Von Mark Read 0
Guardiola ganz locker

Pep Guardiola hat keine Angst vor Jupp Heynckes' Erbe

Im Sommer wird der Spanier Pep Guardiola neuer Trainer beim FC Bayern München. Sein Vorgänger Jupp Heynckes liefert derzeit überragende und höchst erfolgreiche Arbeit ab. Hat der Neue da keine Angst vor dem Erfolgsdruck?


Man könnte sagen, dass es für Pep Guardiola gar nicht schlimmer hätte kommen können. Schon seit Monaten ist klar, dass der Star-Trainer, der mit Barcelona alles gewann, was es zu gewinnen gibt, ab Sommer neuer Coach beim FC Bayern München wird. Dessen aktueller Trainer Jupp Heynckes ist aber drauf und dran, die erfolgreichste Saison der Vereinsgeschichte hin zu legen.

Meister sind die Bayern schon, zudem stehen sie im Finale des DFB-Pokals und der Champions League. Hat man da als Nachfolger keine Angst vor dem überhöhten Erwartungsdruck. Überhaupt nicht, sagt Guardiola.

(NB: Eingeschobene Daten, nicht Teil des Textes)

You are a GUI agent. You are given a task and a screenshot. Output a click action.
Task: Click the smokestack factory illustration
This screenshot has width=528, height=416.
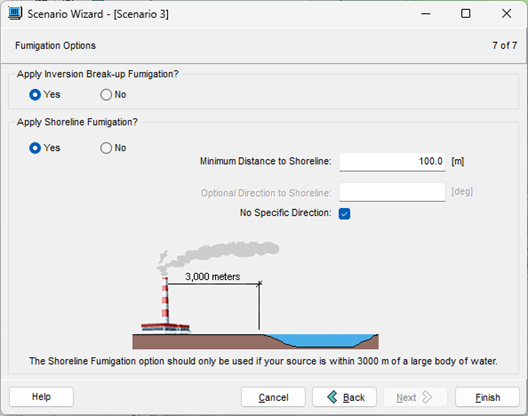165,305
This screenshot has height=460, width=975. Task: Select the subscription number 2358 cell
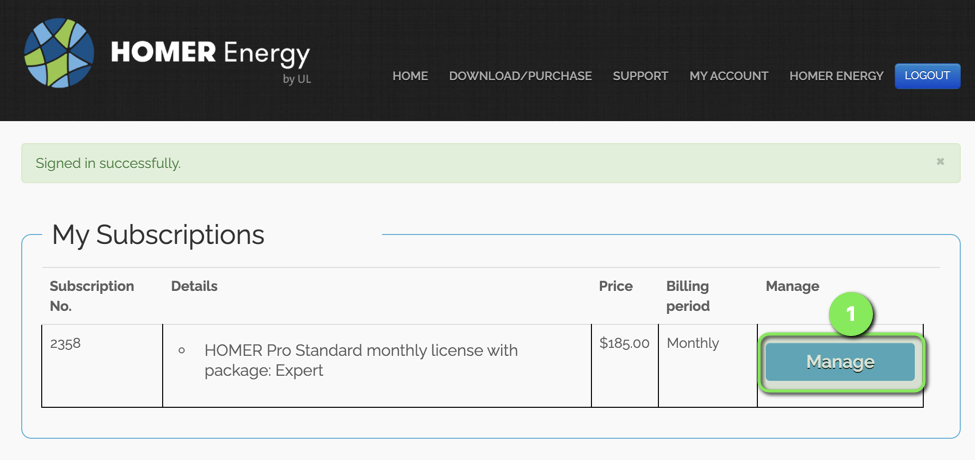(66, 343)
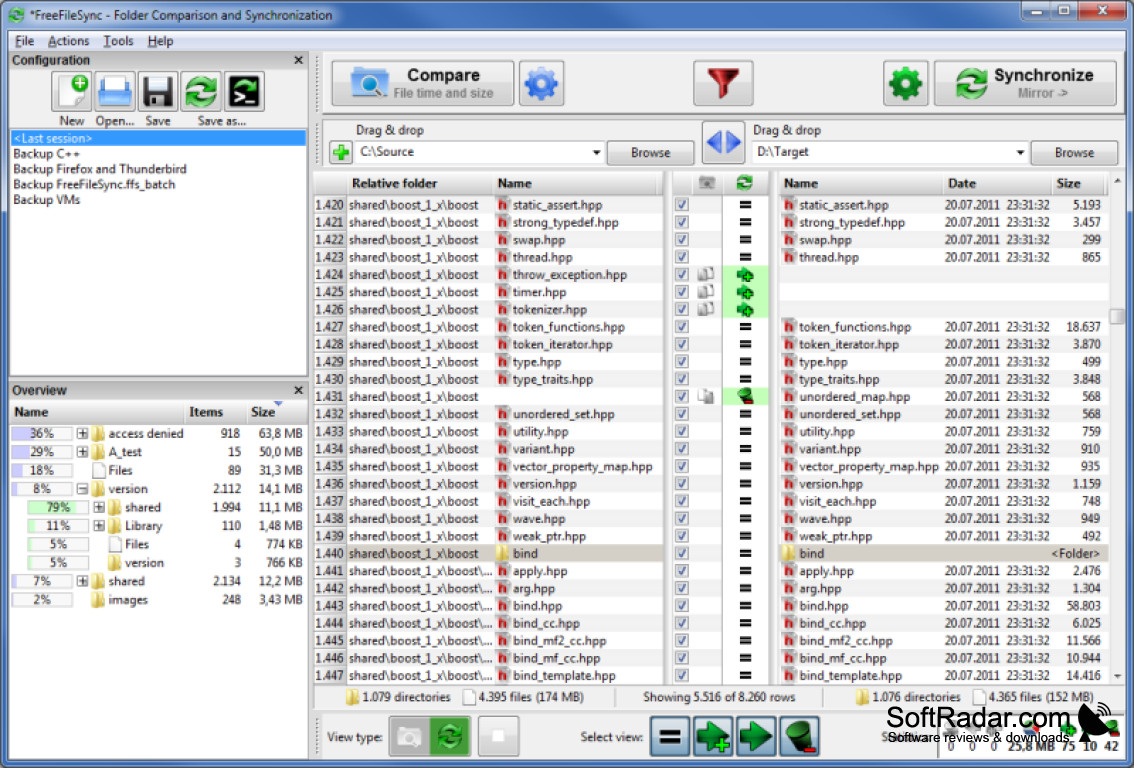Screen dimensions: 1134x768
Task: Open the Tools menu
Action: click(x=118, y=41)
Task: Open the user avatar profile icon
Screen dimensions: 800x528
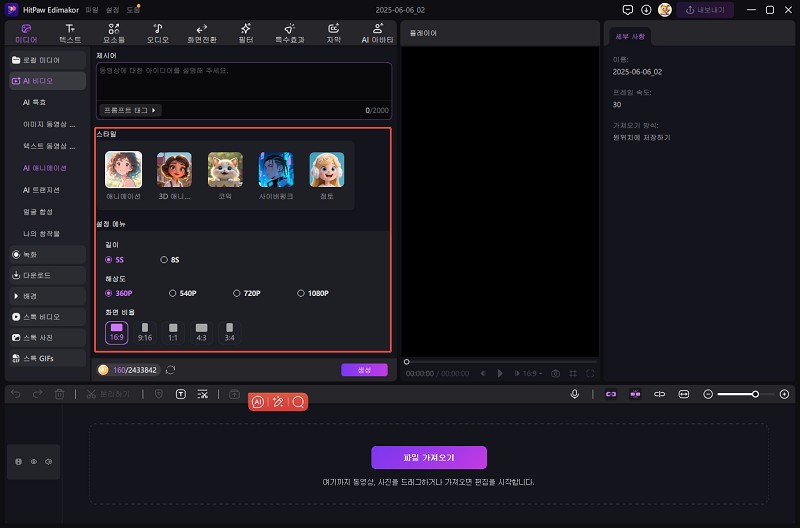Action: tap(664, 9)
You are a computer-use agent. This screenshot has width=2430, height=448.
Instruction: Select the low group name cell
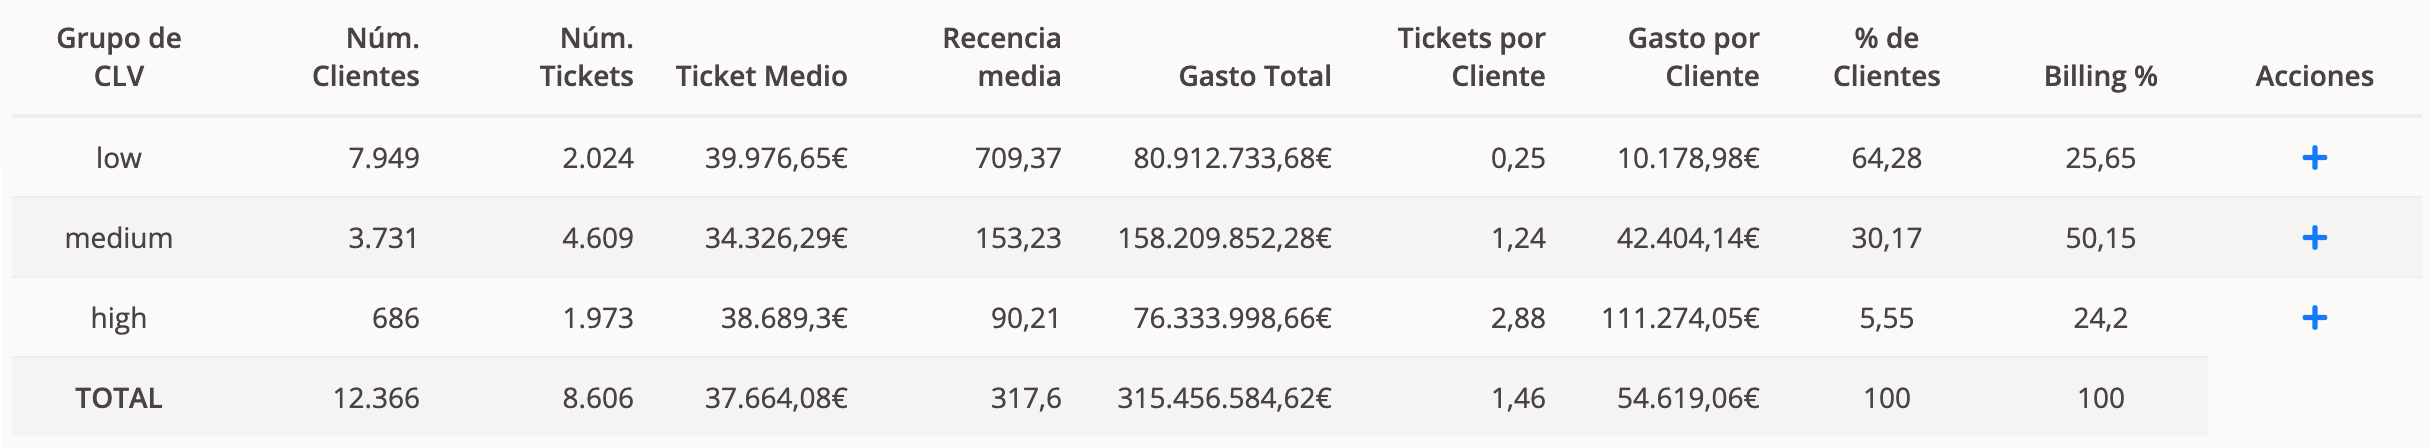tap(119, 158)
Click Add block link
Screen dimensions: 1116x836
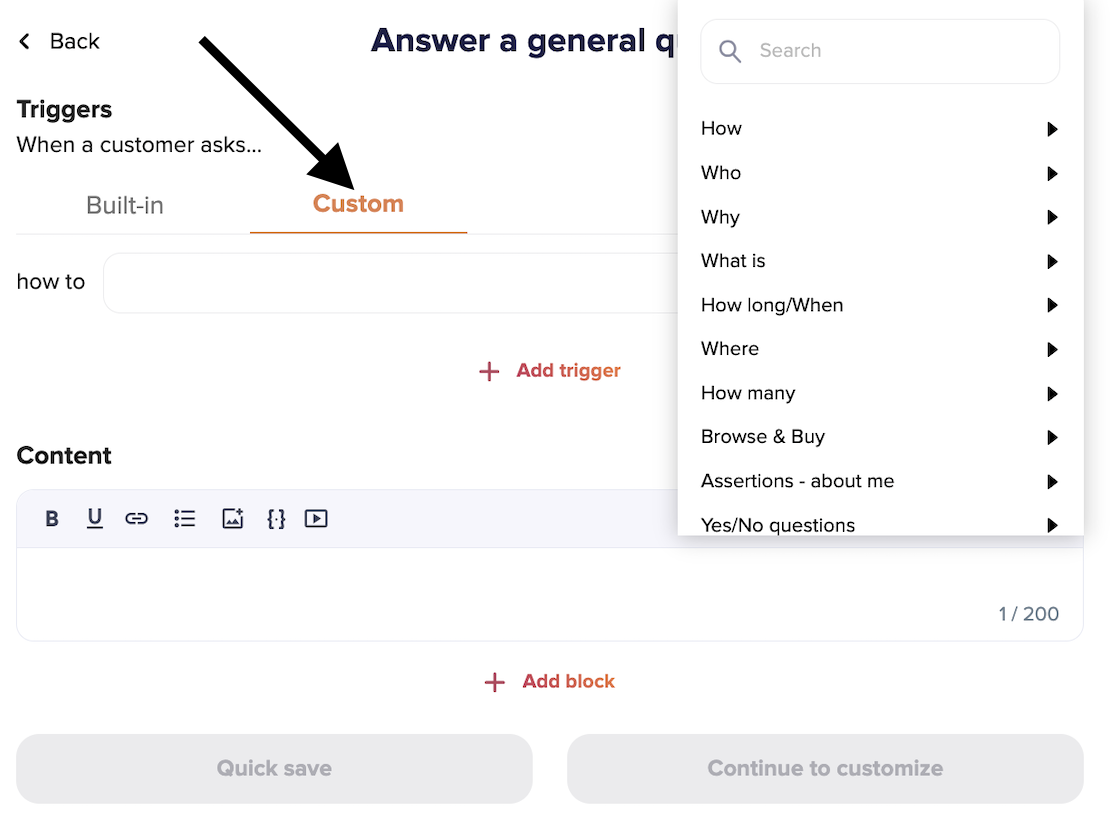point(549,682)
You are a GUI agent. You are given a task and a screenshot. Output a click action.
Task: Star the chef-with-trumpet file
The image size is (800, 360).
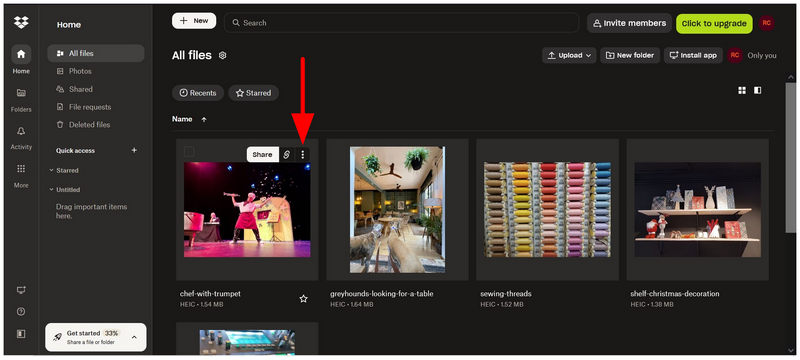click(x=304, y=299)
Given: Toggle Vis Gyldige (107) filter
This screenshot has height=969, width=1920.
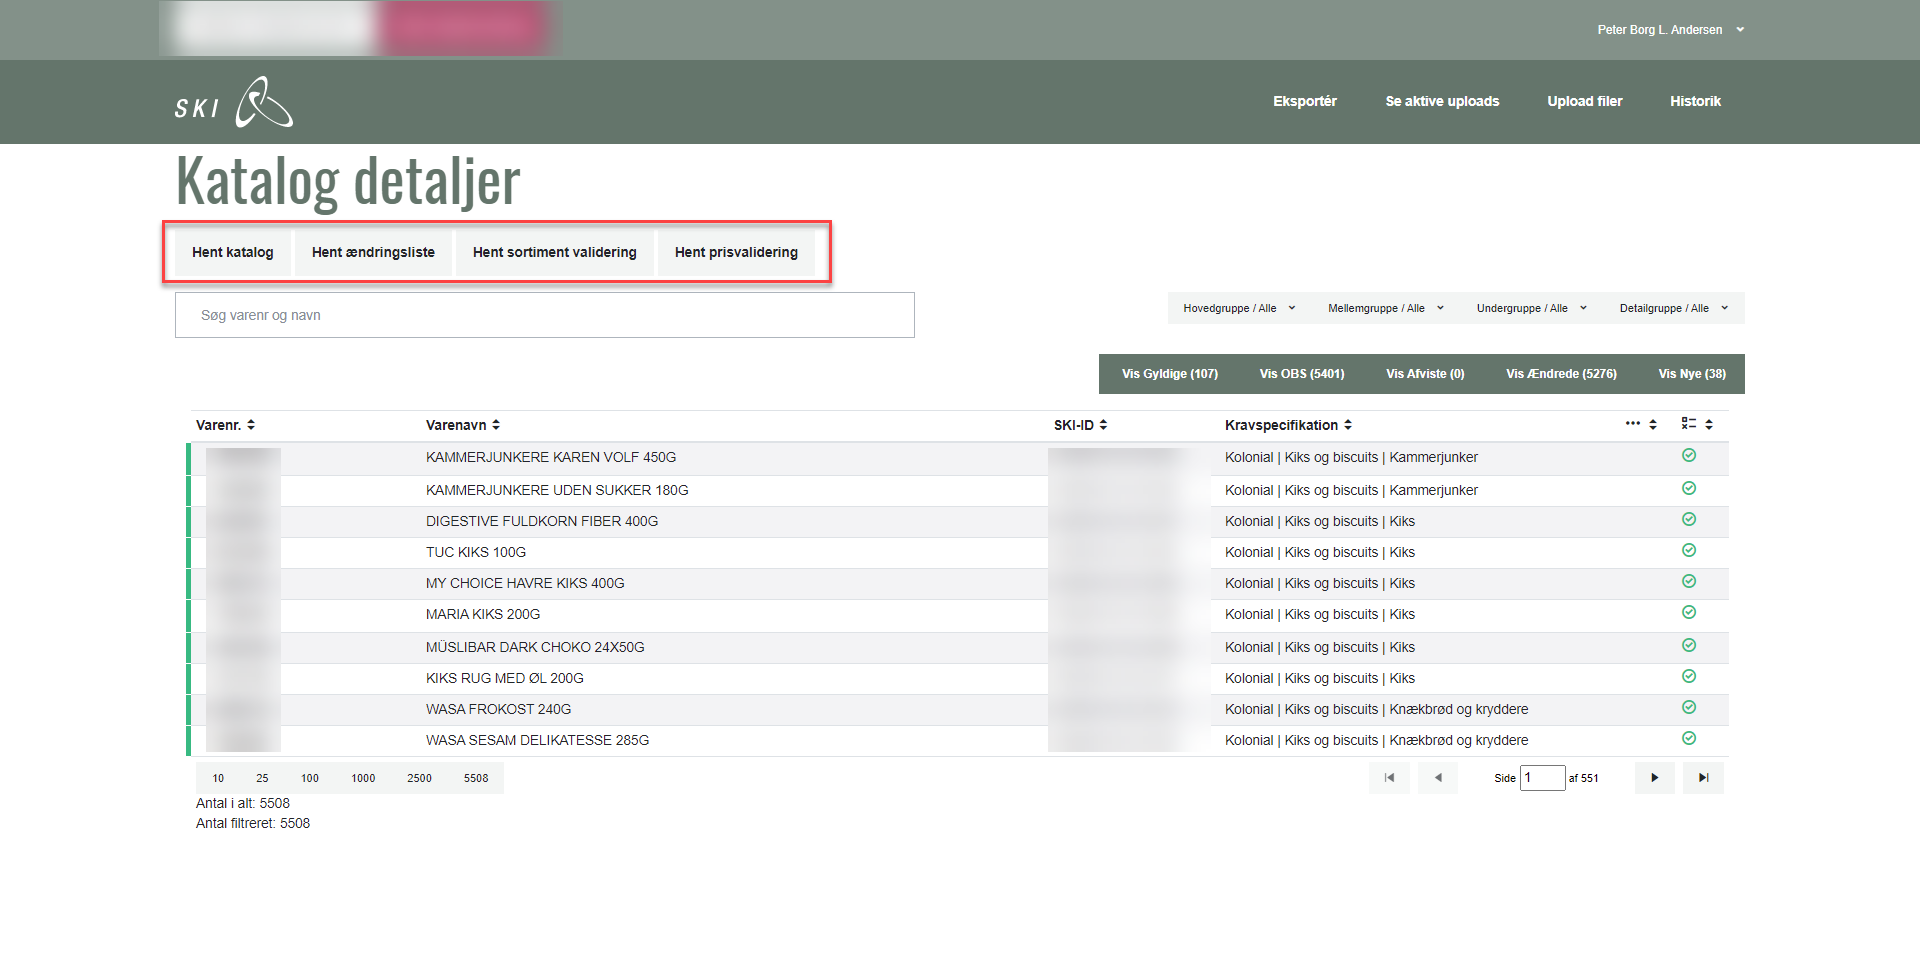Looking at the screenshot, I should [1169, 374].
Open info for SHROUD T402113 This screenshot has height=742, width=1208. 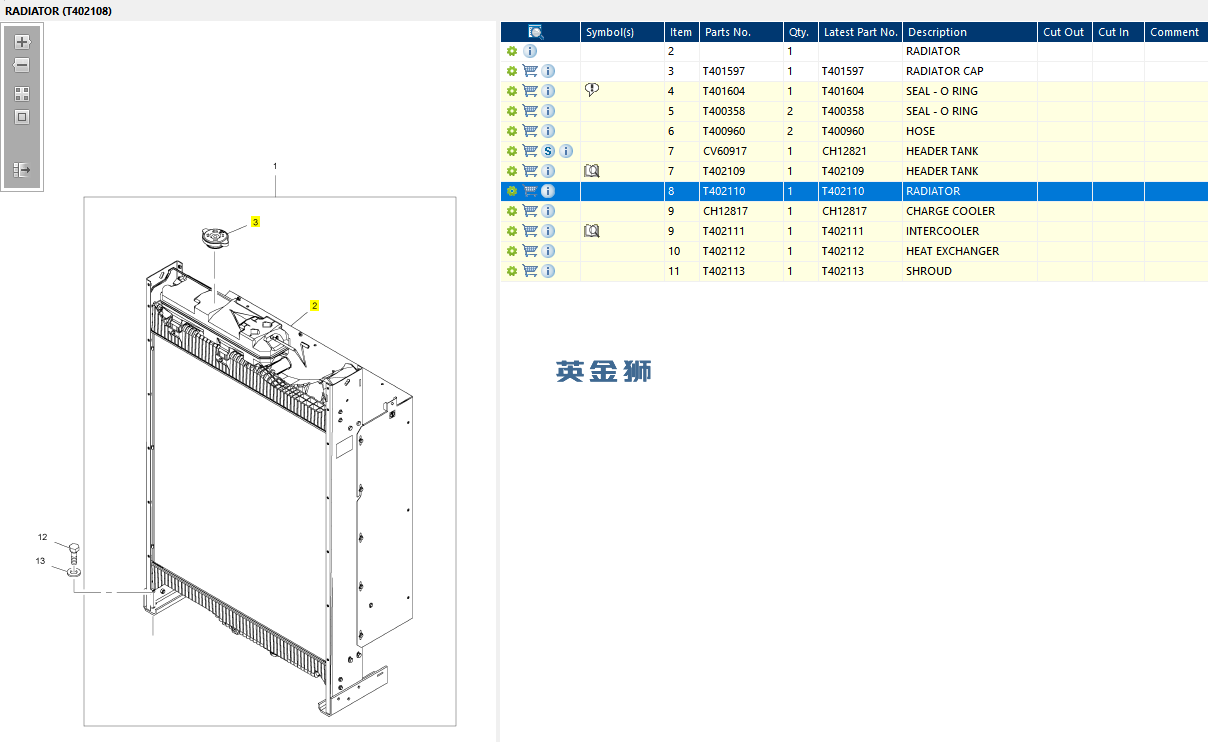coord(548,271)
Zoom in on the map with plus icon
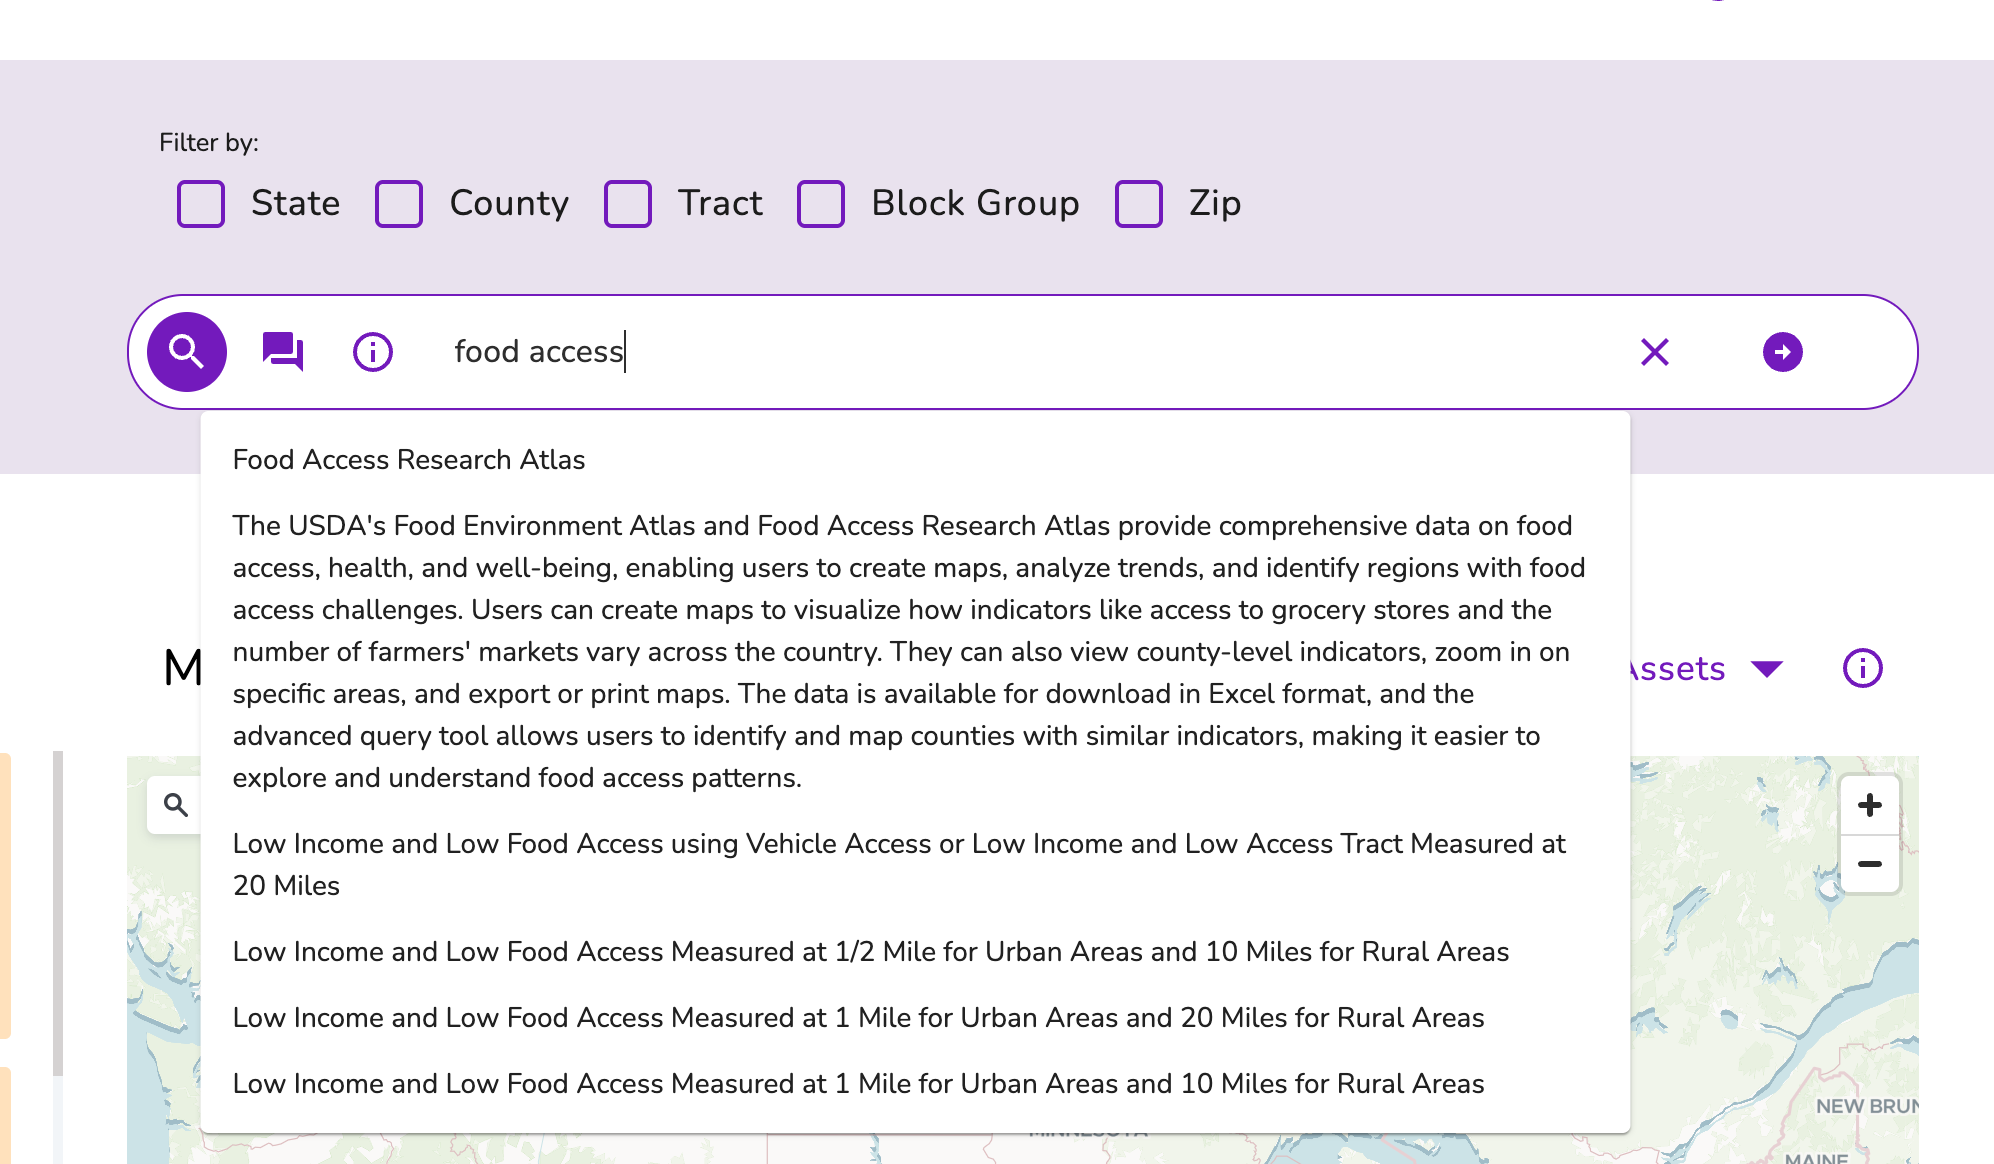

Guardiola will jeden Tag versuchen, Probleme zu lösen

"Ich kann das ab. Jeder Spieler und jeder Trainer auf der Welt will jedes Spiel gewinnen", so der 42-Jährige bei einem Vortrag im kolumbianischen Bogotá. "Wäre das nicht so, wäre es eine Qual."

 

Guardiola geht die Arbeit in München ganz locker an. "Ich will einfach nur Tag für Tag versuchen, Probleme zu lösen, mit den Leuten sprechen und auf mein Bauchgefühl hören." Aber natürlich ist auch ihm nicht entgangen, dass die Bayern eine "mordsmäßig gute Saison" spielen, wie er sagt.

Seit vergangenen Sommer hat Guardiola eine Auszeit genommen, um sich vom Stress der letzten Jahre in Barcelona zu erholen. In New York, wo er für ein Jahr lebt, hat er sich "einem sehr komplizierten Leben gewidmet: Ich habe meine Kinder um 8 Uhr morgens in die Schule gebracht und um 18 Uhr wieder abgeholt. Mehr habe ich nicht gemacht."